Item-finding records:
* start *

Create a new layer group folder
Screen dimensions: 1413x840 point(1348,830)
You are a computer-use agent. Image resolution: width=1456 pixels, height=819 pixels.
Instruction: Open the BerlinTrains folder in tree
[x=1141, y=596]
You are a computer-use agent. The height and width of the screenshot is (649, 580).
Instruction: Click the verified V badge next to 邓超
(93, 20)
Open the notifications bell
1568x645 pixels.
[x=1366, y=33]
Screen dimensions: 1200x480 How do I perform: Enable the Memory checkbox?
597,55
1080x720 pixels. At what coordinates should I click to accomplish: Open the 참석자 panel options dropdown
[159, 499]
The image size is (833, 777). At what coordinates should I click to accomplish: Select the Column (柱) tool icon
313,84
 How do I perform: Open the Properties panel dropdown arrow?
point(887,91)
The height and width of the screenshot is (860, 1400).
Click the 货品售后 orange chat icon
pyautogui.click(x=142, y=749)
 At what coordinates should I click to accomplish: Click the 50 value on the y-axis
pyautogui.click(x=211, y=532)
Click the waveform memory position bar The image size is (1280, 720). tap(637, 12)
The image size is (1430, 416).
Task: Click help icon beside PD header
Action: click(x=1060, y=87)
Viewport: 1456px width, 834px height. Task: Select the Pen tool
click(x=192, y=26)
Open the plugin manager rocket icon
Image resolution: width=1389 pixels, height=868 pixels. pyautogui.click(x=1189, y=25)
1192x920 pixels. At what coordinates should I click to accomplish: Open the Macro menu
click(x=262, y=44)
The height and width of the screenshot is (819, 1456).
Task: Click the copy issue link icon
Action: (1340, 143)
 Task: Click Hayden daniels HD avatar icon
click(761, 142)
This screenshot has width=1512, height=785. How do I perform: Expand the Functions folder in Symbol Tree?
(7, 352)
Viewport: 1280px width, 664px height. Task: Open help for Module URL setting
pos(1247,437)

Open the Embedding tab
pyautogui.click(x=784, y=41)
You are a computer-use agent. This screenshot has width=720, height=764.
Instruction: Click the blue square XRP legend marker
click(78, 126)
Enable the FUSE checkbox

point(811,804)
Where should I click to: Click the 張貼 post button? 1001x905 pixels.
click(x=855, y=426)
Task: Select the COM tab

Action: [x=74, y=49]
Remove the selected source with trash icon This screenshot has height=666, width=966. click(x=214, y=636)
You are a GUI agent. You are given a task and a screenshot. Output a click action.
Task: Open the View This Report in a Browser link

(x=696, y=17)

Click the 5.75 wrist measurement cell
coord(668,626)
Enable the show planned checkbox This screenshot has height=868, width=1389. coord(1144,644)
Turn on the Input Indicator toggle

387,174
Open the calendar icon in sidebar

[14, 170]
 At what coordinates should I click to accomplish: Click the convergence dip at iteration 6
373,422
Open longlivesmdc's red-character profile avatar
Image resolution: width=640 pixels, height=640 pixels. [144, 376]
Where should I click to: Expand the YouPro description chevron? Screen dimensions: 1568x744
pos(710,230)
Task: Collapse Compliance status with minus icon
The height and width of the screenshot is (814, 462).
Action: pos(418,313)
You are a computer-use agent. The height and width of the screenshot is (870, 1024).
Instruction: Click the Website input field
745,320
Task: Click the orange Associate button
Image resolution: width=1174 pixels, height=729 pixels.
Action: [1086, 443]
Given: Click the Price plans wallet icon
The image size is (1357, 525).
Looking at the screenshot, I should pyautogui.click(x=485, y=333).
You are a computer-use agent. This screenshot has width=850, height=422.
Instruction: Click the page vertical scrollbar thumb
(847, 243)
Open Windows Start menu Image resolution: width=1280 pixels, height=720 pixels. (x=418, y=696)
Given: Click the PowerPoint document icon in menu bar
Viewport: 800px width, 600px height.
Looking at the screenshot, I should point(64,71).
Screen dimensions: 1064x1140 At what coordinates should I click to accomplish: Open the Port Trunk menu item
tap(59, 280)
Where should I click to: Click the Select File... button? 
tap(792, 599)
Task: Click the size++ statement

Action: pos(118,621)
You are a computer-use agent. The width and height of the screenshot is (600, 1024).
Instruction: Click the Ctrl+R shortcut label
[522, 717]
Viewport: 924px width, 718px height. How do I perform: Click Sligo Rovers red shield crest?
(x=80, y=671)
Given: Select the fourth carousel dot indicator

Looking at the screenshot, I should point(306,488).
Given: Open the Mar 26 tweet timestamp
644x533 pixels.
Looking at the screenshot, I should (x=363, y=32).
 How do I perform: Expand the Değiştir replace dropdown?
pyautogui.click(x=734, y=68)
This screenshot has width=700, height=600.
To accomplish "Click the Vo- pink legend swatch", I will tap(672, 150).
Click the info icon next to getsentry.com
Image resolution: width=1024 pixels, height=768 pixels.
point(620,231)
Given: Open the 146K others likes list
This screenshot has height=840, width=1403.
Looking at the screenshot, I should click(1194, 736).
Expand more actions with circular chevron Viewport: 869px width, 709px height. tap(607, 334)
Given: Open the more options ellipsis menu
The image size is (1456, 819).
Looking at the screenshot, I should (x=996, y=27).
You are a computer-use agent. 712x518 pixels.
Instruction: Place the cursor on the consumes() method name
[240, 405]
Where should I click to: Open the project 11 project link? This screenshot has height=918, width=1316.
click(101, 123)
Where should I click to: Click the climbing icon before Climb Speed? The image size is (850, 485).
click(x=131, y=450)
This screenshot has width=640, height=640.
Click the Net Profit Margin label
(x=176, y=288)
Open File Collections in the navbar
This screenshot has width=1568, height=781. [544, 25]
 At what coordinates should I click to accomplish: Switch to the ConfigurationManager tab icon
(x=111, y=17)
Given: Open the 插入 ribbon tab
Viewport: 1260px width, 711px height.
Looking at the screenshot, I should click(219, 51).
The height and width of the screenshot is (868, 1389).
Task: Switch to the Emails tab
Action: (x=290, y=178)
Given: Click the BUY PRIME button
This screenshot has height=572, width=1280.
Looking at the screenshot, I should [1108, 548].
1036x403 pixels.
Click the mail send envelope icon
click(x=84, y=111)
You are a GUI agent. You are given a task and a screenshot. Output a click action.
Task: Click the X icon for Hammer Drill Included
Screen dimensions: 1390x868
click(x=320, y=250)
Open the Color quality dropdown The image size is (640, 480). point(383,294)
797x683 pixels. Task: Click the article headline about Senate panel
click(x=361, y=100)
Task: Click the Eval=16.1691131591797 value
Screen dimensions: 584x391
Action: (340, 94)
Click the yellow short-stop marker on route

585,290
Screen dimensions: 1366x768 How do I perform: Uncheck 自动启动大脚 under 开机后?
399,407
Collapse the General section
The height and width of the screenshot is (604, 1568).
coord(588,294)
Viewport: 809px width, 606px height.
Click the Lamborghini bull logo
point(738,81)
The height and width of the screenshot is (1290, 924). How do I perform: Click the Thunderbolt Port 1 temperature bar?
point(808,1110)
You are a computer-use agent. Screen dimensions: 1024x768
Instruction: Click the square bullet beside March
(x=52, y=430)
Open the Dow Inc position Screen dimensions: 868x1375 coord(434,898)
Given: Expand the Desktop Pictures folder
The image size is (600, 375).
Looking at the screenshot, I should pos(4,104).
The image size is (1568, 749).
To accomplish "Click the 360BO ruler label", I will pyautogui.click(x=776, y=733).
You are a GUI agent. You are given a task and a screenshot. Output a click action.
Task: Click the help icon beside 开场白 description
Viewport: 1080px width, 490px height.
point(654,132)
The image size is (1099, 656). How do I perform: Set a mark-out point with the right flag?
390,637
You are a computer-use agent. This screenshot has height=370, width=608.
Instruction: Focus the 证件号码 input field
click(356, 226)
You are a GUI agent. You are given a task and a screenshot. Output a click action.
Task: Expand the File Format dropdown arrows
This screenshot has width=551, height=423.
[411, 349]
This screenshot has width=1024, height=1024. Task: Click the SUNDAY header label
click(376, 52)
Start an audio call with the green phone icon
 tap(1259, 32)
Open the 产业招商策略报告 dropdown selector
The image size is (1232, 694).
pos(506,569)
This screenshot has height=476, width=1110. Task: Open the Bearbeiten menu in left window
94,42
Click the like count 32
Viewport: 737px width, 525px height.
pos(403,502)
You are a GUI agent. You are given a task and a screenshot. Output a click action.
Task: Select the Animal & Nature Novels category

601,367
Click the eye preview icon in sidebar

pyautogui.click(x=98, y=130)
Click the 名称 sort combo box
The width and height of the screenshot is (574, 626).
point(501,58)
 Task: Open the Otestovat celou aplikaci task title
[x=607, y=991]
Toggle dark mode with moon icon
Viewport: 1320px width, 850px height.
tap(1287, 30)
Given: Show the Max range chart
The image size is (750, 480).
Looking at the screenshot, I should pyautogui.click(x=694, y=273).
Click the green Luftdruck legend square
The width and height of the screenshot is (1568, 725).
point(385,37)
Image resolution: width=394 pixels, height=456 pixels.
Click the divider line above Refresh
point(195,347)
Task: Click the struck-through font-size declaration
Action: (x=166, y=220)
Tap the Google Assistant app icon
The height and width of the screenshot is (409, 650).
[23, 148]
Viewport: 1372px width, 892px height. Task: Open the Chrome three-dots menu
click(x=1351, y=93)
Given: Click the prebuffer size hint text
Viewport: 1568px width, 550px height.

* end *

= WHAT THE TASK ASKS =
Duplicate the part of the records that begins with the line containing "This screenshot has width=1512, height=785." and ends with the line containing "Action: [x=74, y=49]", with both of those lines included.

= TASK RESPONSE =
This screenshot has width=1512, height=785. How do I perform: Expand the Functions folder in Symbol Tree?
(7, 352)
Viewport: 1280px width, 664px height. Task: Open help for Module URL setting
pos(1247,437)

Open the Embedding tab
pyautogui.click(x=784, y=41)
You are a computer-use agent. This screenshot has width=720, height=764.
Instruction: Click the blue square XRP legend marker
click(78, 126)
Enable the FUSE checkbox

point(811,804)
Where should I click to: Click the 張貼 post button? 1001x905 pixels.
click(x=855, y=426)
Task: Select the COM tab

Action: [x=74, y=49]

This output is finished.